橙色の電灯に照らされた赤レンガは暖かな趣きがあった。しかし、そんなレトロな雰囲気を醸し出す駅舎の機能はモダンで、夜十時を回っているというのにひっきりなしに電車が出入りしている。流石は全国民の九割弱が暮らしている街というだけある。
「へえ、一階は地下鉄駅の入り口になってるんだね」
ロータリーの歩道部を歩きながら駅舎の方に近づいていくと、桃色の発色で「王都地下鉄 王都中央駅」と書かれた看板が取り付けられていた出口を発見した。エスカレーターが地下へと延びている。列車の発車時刻などが表示される電光掲示板を見ると、まだ十分間隔で運行していた。視線を向けたのとタイミングを合わせて、到着した電車の欄に書かれていた時刻と行き先がパカパカと点滅を始める。
「こっちの出口には居ないのかな?」
「さあな。でも、今回ばかりは無闇に動かず待っていたほうが得策だと思うぞ。なにせ、向こうは未来を知ることが出来るわけだからな」
点滅していた列車の表示がなくなった頃、徐々に客達が地上から見えるようになってきた。稔とラクトが邪魔にならないように出入口の外へ出ようとエスカレーターに背中を向ける。その時だ。背中を軽く叩かれた気がしたので、黒髪は後ろを向いた。釣られて赤髪も振り向く。
「ミライか。地下鉄で参上とか、今まで何してたんだ?」
「さっきまでラジオ局で収録の仕事があったんですよ」
「もしかして、ブラウズも一緒にやってたのか?」
「いいえ。ラジオ局までは一緒に行きましたけど、時間を過ごした場所は違いましたね」
ブラウズはミライの妹でありマネージャーだった。つまるところ白髪の少女は、スタジオで過ごしたか控室で過ごしたかを言っていたのである。でも、そこまで深く姉妹のことを知る気はなかったので、稔は話題を変えようと質問を振った。
「ふと疑問に思ったんだが、あのホテルからここまで相当な距離があるのに、よくもまあ、そんなに早く移動できたな」
「普通の私はこんな姿ですが、戦闘態勢に入ると 魔法使いになるので。というか、テレポート出来る人間が言わないでくださいよ」
ミライは笑いながら言った。でも、ほんの数秒で真剣な眼差しに戻る。
「そろそろ、移動しませんか? もしだったら私の箒に一緒にーー」
「いや、遠慮しておく」
「そうですか。……まあいいです、私達が箒で移動することに変わりはないので。待ち合わせ場所はフルンティ市役所屋上にしましょう。それではまた後で」
戦闘モードに衣装を切り替えると、ミライは先の尖った黒いハットを被って作り出した箒に跨った。
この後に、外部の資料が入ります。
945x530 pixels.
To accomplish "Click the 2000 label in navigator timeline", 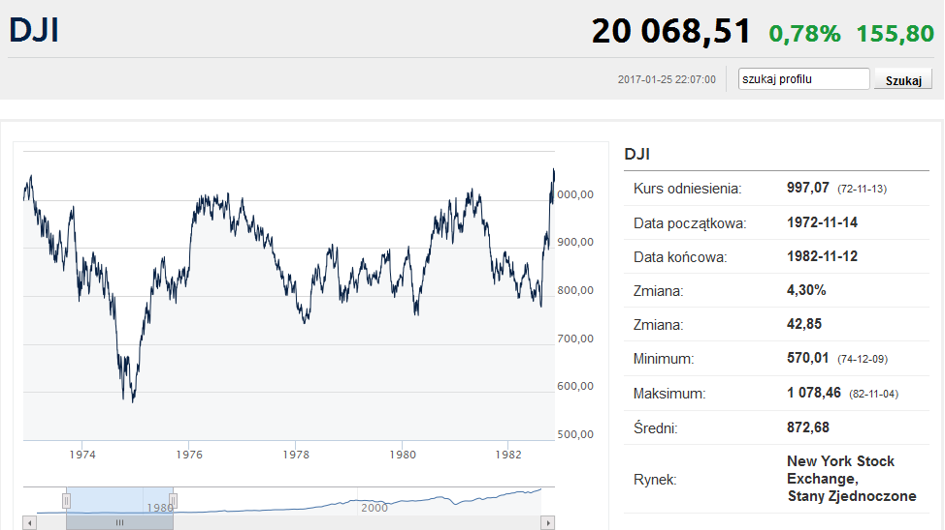I will pos(374,508).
同じようにブラウズが彼女の後ろで箒に跨る。妹が姉の体に抱きついたところで、ミライはフルンティ市役所屋上へ向かって飛び立った。再び二人きりとなったところで、ラクトが稔の服の裾をぎゅっと掴んで自分の方に引っ張る。
「どうかしたか?」
「稔。あの魔法使いの行動、ちょっと警戒したほうが良いと思う」
「どういうことだ?」
「さっきの見たでしょ? 笑顔から突然素の顔になる瞬間」
「そこまで心配するようなことか? さっさと話を進めましょうってことだと俺はてっきり思ってたんだが……。つか、お前が俺に馴れ馴れしくしてる異性に対して嫉妬してるだけなんじゃないか?」
稔はラクトの考えに「一理ある」と頷きながらも、現況を楽観的に考えて彼女をおちょくった。しかし赤髪は、笑い混じりの黒髪とは対照的な鋭い視線を送ってみせた。
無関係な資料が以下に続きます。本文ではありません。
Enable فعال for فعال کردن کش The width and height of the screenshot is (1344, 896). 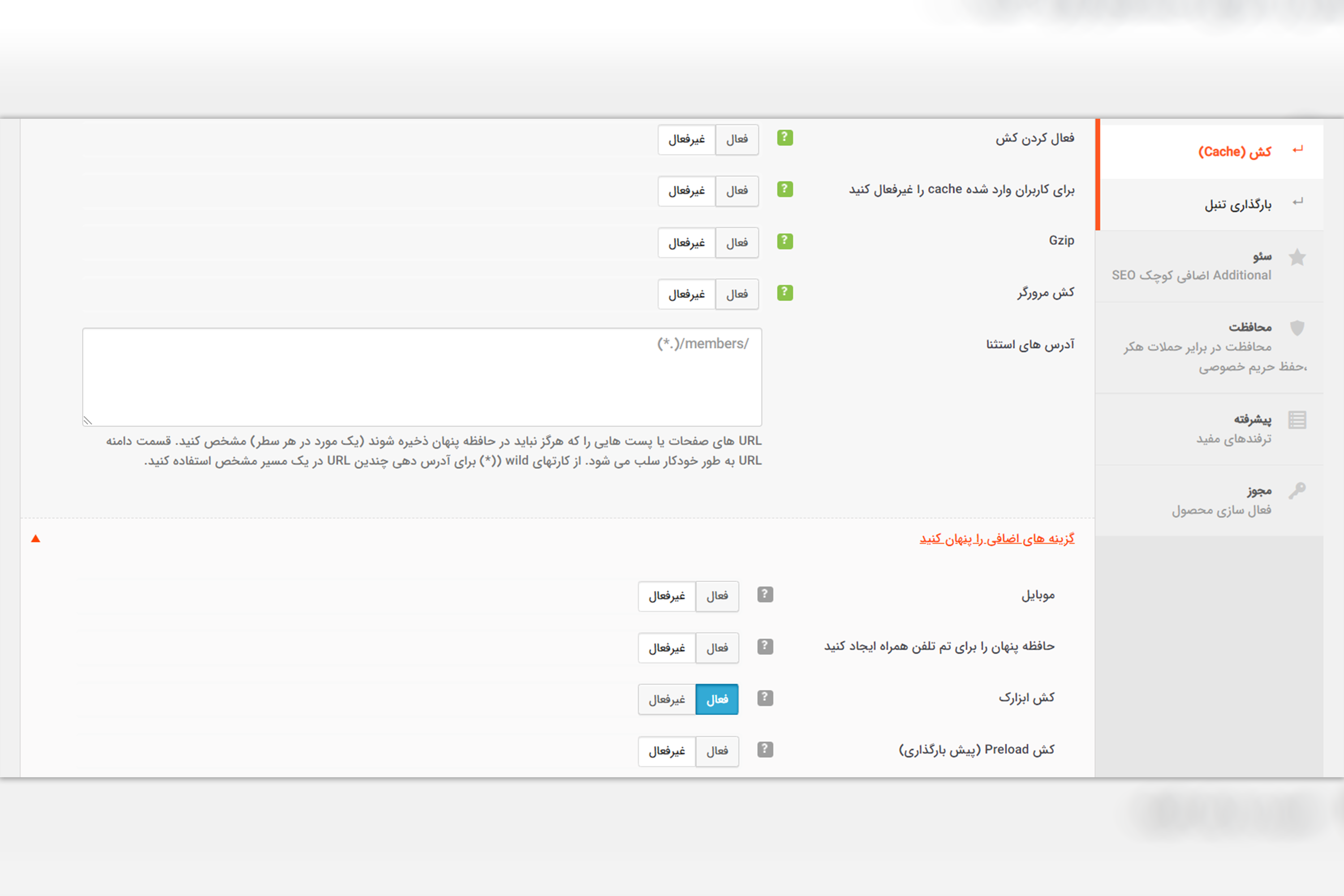pos(737,139)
「それはない。単に私は、ミライを警戒して言っただけ」
「……心を読めなかったからか?」
「そうだね。私が前に拉致された時、実際に相手方が行動に移る直前まで感情を見抜けなかった。今は、その時に似てる気がするんだよ」
ラクトは自分が強姦される一歩手前まで追い詰められた話の真相を話した。稔が助けに向かって何とか最悪のシナリオを防ぐことは出来たが、あの時咄嗟に勘が働かなければ、赤髪の純血は不本意に消えていたかもしれない。勘に従順であることは自分の首を絞めることに繋がるが、時に自分の目の前にある危険を知らせてくれる。
「分かった。お前の勘に懸ける」
「なんか、稔を手のひらで転がしてるみたいな気分なんだけど……」
「バカ、困ったときはお互い様だっての。痛みくらい分けさせろ」
「……ありがと」
ラクトは小声で呟き、稔の右手を優しく握った。お互いに少しだけ顔を赤く染める。その後で、黒髪は咳払いしてフルンティ市役所へテレポートした。